Work request: Write the data out again, word for word.
%%
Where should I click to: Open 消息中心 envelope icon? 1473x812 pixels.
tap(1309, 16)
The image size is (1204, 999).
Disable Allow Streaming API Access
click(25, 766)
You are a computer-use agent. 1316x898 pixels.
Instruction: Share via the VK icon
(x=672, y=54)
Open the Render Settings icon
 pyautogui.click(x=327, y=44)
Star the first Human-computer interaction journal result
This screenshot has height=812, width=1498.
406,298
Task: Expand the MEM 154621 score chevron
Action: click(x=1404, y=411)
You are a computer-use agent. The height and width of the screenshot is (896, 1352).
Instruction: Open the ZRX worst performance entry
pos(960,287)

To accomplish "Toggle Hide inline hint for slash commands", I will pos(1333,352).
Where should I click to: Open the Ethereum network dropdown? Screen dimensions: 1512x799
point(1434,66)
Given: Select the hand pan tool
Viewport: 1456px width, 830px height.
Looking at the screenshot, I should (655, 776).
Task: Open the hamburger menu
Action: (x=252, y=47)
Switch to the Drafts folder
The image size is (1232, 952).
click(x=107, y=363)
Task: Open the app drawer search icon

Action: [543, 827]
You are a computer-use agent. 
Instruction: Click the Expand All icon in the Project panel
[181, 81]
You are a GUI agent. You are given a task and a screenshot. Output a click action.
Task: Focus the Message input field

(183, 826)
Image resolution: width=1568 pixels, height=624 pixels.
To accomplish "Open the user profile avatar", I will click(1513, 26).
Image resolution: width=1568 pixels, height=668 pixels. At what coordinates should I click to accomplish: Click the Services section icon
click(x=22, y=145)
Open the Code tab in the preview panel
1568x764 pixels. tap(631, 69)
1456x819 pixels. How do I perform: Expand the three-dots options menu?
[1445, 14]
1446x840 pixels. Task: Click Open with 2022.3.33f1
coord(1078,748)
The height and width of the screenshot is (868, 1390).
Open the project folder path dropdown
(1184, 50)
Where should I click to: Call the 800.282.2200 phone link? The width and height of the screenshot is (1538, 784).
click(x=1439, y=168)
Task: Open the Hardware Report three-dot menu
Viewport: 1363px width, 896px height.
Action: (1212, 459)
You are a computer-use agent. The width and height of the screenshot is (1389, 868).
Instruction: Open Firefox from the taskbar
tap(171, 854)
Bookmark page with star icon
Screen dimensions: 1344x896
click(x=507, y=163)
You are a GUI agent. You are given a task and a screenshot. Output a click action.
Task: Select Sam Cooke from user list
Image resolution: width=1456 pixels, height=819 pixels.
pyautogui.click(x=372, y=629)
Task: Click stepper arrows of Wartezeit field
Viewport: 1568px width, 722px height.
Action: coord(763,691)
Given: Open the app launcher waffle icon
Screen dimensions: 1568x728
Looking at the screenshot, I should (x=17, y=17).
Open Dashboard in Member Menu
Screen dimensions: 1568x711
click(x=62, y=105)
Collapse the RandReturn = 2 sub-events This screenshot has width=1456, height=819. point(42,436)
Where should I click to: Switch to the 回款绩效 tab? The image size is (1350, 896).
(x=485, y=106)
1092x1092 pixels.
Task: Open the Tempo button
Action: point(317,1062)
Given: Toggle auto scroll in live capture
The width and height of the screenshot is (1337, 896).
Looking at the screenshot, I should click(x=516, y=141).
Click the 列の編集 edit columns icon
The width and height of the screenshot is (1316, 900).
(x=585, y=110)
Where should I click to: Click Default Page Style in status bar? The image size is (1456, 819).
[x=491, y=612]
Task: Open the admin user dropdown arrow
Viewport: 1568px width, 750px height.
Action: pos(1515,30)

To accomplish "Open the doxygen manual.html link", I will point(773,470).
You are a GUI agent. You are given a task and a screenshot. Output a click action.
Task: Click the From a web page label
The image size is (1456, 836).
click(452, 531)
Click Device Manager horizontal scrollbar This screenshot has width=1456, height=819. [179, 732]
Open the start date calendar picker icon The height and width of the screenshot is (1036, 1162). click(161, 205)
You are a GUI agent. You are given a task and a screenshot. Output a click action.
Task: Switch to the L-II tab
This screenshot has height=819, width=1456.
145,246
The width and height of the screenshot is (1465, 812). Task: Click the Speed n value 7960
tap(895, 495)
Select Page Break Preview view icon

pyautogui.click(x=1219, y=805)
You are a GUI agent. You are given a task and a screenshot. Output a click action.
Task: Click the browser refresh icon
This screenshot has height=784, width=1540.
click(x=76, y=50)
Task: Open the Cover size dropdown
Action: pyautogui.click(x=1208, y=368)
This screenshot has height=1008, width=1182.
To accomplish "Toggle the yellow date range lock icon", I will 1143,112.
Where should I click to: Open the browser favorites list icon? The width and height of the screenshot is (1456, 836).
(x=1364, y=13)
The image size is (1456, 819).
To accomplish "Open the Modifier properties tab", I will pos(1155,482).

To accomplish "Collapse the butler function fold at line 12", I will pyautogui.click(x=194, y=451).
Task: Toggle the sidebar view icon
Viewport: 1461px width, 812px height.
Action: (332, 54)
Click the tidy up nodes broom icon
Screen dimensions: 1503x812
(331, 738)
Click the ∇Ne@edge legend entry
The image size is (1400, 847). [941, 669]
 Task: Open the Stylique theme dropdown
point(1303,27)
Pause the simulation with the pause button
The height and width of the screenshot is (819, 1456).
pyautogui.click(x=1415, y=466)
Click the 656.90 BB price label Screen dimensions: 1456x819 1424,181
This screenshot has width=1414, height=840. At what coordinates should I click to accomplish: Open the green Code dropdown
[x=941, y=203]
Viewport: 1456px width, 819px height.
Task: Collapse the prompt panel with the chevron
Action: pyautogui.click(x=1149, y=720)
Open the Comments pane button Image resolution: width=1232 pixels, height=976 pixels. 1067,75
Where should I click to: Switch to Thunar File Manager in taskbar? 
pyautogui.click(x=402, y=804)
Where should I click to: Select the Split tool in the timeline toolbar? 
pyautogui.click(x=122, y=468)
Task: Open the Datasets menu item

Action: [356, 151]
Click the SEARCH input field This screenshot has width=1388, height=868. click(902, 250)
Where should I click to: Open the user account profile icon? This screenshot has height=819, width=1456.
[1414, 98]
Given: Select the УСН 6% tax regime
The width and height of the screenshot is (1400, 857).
%%
Task result:
Where should I click to: Open 消息中心 envelope icon? 1473x812 pixels.
tap(1309, 16)
The image size is (1204, 999).
Disable Allow Streaming API Access
click(25, 766)
You are a computer-use agent. 1316x898 pixels.
Instruction: Share via the VK icon
(x=672, y=54)
Open the Render Settings icon
 pyautogui.click(x=327, y=44)
Star the first Human-computer interaction journal result
This screenshot has height=812, width=1498.
406,298
Task: Expand the MEM 154621 score chevron
Action: click(x=1404, y=411)
You are a computer-use agent. The height and width of the screenshot is (896, 1352).
Instruction: Open the ZRX worst performance entry
pos(960,287)

To accomplish "Toggle Hide inline hint for slash commands", I will pos(1333,352).
Where should I click to: Open the Ethereum network dropdown? Screen dimensions: 1512x799
point(1434,66)
Given: Select the hand pan tool
Viewport: 1456px width, 830px height.
Looking at the screenshot, I should (655, 776).
Task: Open the hamburger menu
Action: (x=252, y=47)
Switch to the Drafts folder
The image size is (1232, 952).
click(x=107, y=363)
Task: Open the app drawer search icon

Action: [543, 827]
You are a computer-use agent. 
Instruction: Click the Expand All icon in the Project panel
[181, 81]
You are a GUI agent. You are given a task and a screenshot. Output a click action.
Task: Focus the Message input field

(183, 826)
Image resolution: width=1568 pixels, height=624 pixels.
To accomplish "Open the user profile avatar", I will click(1513, 26).
Image resolution: width=1568 pixels, height=668 pixels. At what coordinates should I click to accomplish: Click the Services section icon
click(x=22, y=145)
Open the Code tab in the preview panel
1568x764 pixels. tap(631, 69)
1456x819 pixels. How do I perform: Expand the three-dots options menu?
[1445, 14]
1446x840 pixels. Task: Click Open with 2022.3.33f1
coord(1078,748)
The height and width of the screenshot is (868, 1390).
Open the project folder path dropdown
(1184, 50)
Where should I click to: Call the 800.282.2200 phone link? The width and height of the screenshot is (1538, 784).
click(x=1439, y=168)
Task: Open the Hardware Report three-dot menu
Viewport: 1363px width, 896px height.
Action: (1212, 459)
You are a computer-use agent. The width and height of the screenshot is (1389, 868).
Instruction: Open Firefox from the taskbar
tap(171, 854)
Bookmark page with star icon
Screen dimensions: 1344x896
click(x=507, y=163)
You are a GUI agent. You are given a task and a screenshot. Output a click action.
Task: Select Sam Cooke from user list
Image resolution: width=1456 pixels, height=819 pixels.
pyautogui.click(x=372, y=629)
Task: Click stepper arrows of Wartezeit field
Viewport: 1568px width, 722px height.
Action: coord(763,691)
Given: Open the app launcher waffle icon
Screen dimensions: 1568x728
Looking at the screenshot, I should (x=17, y=17).
Open Dashboard in Member Menu
Screen dimensions: 1568x711
click(x=62, y=105)
Collapse the RandReturn = 2 sub-events This screenshot has width=1456, height=819. point(42,436)
Where should I click to: Switch to the 回款绩效 tab? The image size is (1350, 896).
(x=485, y=106)
1092x1092 pixels.
Task: Open the Tempo button
Action: point(317,1062)
Given: Toggle auto scroll in live capture
The width and height of the screenshot is (1337, 896).
Looking at the screenshot, I should click(x=516, y=141).
Click the 列の編集 edit columns icon
The width and height of the screenshot is (1316, 900).
(x=585, y=110)
Where should I click to: Click Default Page Style in status bar? The image size is (1456, 819).
[x=491, y=612]
Task: Open the admin user dropdown arrow
Viewport: 1568px width, 750px height.
Action: pos(1515,30)

To accomplish "Open the doxygen manual.html link", I will point(773,470).
You are a GUI agent. You are given a task and a screenshot. Output a click action.
Task: Click the From a web page label
The image size is (1456, 836).
click(452, 531)
Click Device Manager horizontal scrollbar This screenshot has width=1456, height=819. [179, 732]
Open the start date calendar picker icon The height and width of the screenshot is (1036, 1162). click(161, 205)
You are a GUI agent. You are given a task and a screenshot. Output a click action.
Task: Switch to the L-II tab
This screenshot has height=819, width=1456.
145,246
The width and height of the screenshot is (1465, 812). Task: Click the Speed n value 7960
tap(895, 495)
Select Page Break Preview view icon

pyautogui.click(x=1219, y=805)
You are a GUI agent. You are given a task and a screenshot. Output a click action.
Task: Click the browser refresh icon
This screenshot has height=784, width=1540.
click(x=76, y=50)
Task: Open the Cover size dropdown
Action: pyautogui.click(x=1208, y=368)
This screenshot has height=1008, width=1182.
To accomplish "Toggle the yellow date range lock icon", I will 1143,112.
Where should I click to: Open the browser favorites list icon? The width and height of the screenshot is (1456, 836).
(x=1364, y=13)
The image size is (1456, 819).
To accomplish "Open the Modifier properties tab", I will pos(1155,482).

To accomplish "Collapse the butler function fold at line 12", I will pyautogui.click(x=194, y=451).
Task: Toggle the sidebar view icon
Viewport: 1461px width, 812px height.
Action: (332, 54)
Click the tidy up nodes broom icon
Screen dimensions: 1503x812
(331, 738)
Click the ∇Ne@edge legend entry
The image size is (1400, 847). [941, 669]
 Task: Open the Stylique theme dropdown
point(1303,27)
Pause the simulation with the pause button
The height and width of the screenshot is (819, 1456).
pyautogui.click(x=1415, y=466)
Click the 656.90 BB price label Screen dimensions: 1456x819 1424,181
This screenshot has width=1414, height=840. At what coordinates should I click to accomplish: Open the green Code dropdown
[x=941, y=203]
Viewport: 1456px width, 819px height.
Task: Collapse the prompt panel with the chevron
Action: pyautogui.click(x=1149, y=720)
Open the Comments pane button Image resolution: width=1232 pixels, height=976 pixels. 1067,75
Where should I click to: Switch to Thunar File Manager in taskbar? 
pyautogui.click(x=402, y=804)
Where should I click to: Select the Split tool in the timeline toolbar? 
pyautogui.click(x=122, y=468)
Task: Open the Datasets menu item

Action: [356, 151]
Click the SEARCH input field This screenshot has width=1388, height=868. click(902, 250)
Where should I click to: Open the user account profile icon? This screenshot has height=819, width=1456.
[1414, 98]
Given: Select the УСН 6% tax regime
The width and height of the screenshot is (1400, 857).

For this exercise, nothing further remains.